F*ckin’ relationships”

What’s with all the profanity? I love when girls swear, when they’re not prim and proper. But if I spell the word out completely this e-mail will be blocked by corporations all over the world. Then again, there is a clean version of this song, but… How did our parents do it? Was it just a matter of commitment? And none of the HAIM women is married or has children, it used to be only men did this, maybe they froze their eggs, maybe they don’t care about having a family, I never did, then again, my window of opportunity never closed.

“But I would do it all again

If you put down your defenses

I think I’m in love, so why I am trying to escape from it?

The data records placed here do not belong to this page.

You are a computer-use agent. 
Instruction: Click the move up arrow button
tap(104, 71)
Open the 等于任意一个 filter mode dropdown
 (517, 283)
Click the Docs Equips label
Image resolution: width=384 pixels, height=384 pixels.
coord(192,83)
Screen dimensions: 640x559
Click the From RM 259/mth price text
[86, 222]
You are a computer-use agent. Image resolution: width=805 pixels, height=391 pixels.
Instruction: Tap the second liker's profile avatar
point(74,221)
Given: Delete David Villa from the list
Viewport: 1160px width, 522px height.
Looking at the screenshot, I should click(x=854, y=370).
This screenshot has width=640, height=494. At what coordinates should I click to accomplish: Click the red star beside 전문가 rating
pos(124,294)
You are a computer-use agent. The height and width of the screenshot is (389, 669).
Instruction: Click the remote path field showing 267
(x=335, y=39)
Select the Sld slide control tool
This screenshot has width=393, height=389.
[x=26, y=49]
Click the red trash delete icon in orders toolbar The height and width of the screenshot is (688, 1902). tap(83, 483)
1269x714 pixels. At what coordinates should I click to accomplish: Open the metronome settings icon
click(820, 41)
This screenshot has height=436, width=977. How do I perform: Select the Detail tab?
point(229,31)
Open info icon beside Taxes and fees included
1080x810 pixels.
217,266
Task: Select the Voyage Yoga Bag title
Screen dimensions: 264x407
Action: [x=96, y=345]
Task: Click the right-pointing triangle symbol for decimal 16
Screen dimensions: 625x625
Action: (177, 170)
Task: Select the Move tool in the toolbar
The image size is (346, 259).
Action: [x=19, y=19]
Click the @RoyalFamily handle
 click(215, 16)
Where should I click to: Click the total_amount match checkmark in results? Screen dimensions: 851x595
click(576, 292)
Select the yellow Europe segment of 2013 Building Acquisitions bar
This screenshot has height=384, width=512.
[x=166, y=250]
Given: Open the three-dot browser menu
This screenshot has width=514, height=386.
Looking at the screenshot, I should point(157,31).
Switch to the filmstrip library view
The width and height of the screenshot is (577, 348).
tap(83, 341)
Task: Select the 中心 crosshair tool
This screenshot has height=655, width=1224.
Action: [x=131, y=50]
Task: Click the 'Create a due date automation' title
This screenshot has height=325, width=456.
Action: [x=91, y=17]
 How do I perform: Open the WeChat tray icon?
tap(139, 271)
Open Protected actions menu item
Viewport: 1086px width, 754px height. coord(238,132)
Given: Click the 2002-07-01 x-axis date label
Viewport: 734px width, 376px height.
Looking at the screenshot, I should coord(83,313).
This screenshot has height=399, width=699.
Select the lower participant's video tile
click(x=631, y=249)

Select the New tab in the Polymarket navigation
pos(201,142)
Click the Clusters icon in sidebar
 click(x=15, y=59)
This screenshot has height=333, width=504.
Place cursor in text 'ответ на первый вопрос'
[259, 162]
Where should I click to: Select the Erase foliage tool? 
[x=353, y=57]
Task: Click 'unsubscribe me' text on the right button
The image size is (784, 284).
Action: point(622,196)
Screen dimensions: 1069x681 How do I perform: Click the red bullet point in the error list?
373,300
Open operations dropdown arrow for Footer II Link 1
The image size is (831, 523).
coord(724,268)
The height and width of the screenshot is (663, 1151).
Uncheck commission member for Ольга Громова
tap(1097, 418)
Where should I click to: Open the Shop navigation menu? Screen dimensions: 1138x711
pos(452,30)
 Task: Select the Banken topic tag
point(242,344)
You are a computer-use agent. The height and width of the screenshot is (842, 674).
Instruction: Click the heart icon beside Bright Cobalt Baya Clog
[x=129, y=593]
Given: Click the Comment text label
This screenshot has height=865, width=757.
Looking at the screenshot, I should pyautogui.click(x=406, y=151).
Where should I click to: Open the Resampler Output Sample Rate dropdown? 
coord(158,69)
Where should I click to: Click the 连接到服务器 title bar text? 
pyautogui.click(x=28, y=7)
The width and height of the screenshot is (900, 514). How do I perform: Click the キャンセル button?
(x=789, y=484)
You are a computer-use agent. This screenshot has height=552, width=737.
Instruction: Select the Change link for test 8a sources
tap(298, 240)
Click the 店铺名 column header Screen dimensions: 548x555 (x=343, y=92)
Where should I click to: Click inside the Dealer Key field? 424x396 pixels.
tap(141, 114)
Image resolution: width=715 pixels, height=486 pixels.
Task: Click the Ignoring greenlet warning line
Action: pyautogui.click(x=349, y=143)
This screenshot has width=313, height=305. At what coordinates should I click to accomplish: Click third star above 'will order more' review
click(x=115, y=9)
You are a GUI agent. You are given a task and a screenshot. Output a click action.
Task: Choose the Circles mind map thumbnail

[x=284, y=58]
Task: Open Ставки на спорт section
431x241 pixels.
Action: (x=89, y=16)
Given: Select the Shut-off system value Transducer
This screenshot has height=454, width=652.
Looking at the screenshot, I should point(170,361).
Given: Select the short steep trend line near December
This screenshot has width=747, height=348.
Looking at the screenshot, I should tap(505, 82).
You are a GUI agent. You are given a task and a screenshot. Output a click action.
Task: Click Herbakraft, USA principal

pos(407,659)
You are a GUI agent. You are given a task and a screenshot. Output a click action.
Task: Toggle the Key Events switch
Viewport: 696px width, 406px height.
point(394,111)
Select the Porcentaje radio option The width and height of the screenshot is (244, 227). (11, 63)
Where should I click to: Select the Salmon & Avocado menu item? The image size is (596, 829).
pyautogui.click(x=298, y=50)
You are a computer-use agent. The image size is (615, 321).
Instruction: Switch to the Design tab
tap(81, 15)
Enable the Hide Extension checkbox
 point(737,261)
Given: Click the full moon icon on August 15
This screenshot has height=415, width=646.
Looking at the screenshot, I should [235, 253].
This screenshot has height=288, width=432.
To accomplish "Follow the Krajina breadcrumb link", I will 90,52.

Maybe that’s just how it goes

When you’re not fully grown”

It’s not only men who have defenses, then again, as I’ve referenced above, women will talk about their feelings, men almost never will, so you can’t even get down to the real nitty-gritty. She’s all-in, she’s ready to play, but he isn’t…is it because he doesn’t want to, doesn’t know how to or is afraid to? Meanwhile, the woman in this song is exactly the one most men want to be involved with. For all the debonair elusive dudes, most men are clueless and want women to make the move and lead, at the same time so many are afraid that by committing and tying themselves down they’ll miss out on…exactly what? Someone better who never arrives? And then there’s that twist of the knife, about him not being fully grown, not mature, women can see the window of opportunity will shut, men think it’s open forever.

Having written all of the above, the magic of the lyrics in “Relationships” comes LAST!

Maybe some musicologist from Berklee can explain exactly what is happening in this track, all I can say it’s hypnotic, your mind is nodding your head, even if your cabeza really isn’t.

You get into a trance, that you want to continue, which is why I put “Relationships” on endless repeat.

And then there’s that piano note. I think it’s a piano. Then again, I don’t like the fake drums and the fact that there may be a chorus but no real changes, so “Relationships” is not for all time, just now, but it fits a niche that is too often empty.

So I went to YouTube and found a magic video which only had 1.9 million views. But the images had the same feel as the lyrics, and listening with the captions on I realized “an innocent mistake” might have been casual sex…women might refer to that as a mistake, men never do. Also, for some reason the break where all the instruments fall out and then slowly come back in, the bass and then the piano(?) is part of the magic.

And then I go on Spotify and see there are 20 million streams, so… You can’t get rich on that number, but it does show people are listening…

And I was about to check out Mediabase to see if there was any radio action and then it occurred to me that fans of HAIM would not be listening to terrestrial radio with all its commercials, they want to hear what they want to when they want to.

So is “Relationships” a hit or irrelevant?

Neither. Not everybody knows it. Media has been telling us a new HAIM album has been coming for months, the hype building in intensity up to Friday’s release, but despite knowledge of its imminent drop, I had no intention of listening to it, but then for some reason I can’t put my finger on, I ended up playing it, and playing it…

And then I played the rest of the already released cuts from the new album and they didn’t resonate the same way.

So I went back to the earlier work, listened to track after track and felt like I always had, I had no desire to hear them ever again, never mind play all the way through.

But I can’t stop listening to “Relationships,” I can’t get it out of my head. It just makes me feel GOOD!